Comme chez les autres œillets et toute une série d’autres genres de la famille des Caryophyllacées (dans la tribu des silènes), les fleurs de l’œillet des chartreux possèdent une structure typique. Chaque fleur se compose d’un calice fortement teinté de rougeâtre en forme de tube allongé et étroit de 1,5 à 2cm de long qui impose son tempo à tout le reste de la fleur. A sa base, un cercle d’écailles (des bractées) coriaces brunes, prolongées en arête, forme une protection vis-à-vis de l’ovaire logé tout au fond du calice.
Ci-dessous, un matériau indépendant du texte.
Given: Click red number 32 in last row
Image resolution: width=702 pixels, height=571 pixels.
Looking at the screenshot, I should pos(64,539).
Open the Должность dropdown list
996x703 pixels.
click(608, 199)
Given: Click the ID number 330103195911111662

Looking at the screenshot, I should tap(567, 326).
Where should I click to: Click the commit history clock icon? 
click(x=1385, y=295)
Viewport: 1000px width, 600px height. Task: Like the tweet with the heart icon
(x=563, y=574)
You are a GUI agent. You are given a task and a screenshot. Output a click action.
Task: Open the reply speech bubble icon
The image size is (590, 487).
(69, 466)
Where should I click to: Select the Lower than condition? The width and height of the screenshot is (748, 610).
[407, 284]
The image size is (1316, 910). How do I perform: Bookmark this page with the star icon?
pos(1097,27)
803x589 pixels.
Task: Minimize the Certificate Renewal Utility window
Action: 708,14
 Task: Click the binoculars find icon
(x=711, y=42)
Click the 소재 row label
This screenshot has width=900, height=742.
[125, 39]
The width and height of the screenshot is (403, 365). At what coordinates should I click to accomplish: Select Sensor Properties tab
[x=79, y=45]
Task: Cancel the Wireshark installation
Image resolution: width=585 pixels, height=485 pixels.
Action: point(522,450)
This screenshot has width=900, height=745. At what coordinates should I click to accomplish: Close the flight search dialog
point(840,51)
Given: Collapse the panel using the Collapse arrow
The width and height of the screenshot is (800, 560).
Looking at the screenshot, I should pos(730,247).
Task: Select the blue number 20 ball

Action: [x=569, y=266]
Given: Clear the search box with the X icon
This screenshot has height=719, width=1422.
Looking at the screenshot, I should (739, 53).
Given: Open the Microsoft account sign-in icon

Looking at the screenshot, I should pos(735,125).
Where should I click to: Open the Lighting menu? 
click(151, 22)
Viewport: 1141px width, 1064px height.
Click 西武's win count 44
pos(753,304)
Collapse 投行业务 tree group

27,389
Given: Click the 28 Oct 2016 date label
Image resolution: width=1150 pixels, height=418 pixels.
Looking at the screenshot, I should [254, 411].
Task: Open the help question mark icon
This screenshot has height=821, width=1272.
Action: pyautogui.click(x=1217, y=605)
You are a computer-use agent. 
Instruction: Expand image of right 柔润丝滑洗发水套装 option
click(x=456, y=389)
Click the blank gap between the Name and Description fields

Les cinq pétales se trouvent enchâssés dans ce long tube tout en restant indépendants : chacun d’eux comporte un long « pédoncule » fin, l’onglet, invisible de l’extérieur et plaqué contre la paroi du calice ; arrivé à hauteur du rebord du calice, chaque pétale développe une partie aplatie (le limbe du pétale), étalée à la perpendiculaire, à bord denté et dotés de poils fins autour de la gorge. Ainsi disposés, ils forment une véritable plate forme d’atterrissage à insectes qui entoure la gorge étroite de la fleur qui plonge dans le calice.

Au centre de la fleur, on voit émerger à maturité les deux longs stigmates un peu recourbés portés au sommet du pistil ; au ras de la gorge, on perçoit la pointe des anthères des étamines d’un gris bleu au bout des filaments implantés comme les pétales tout au fond du calice.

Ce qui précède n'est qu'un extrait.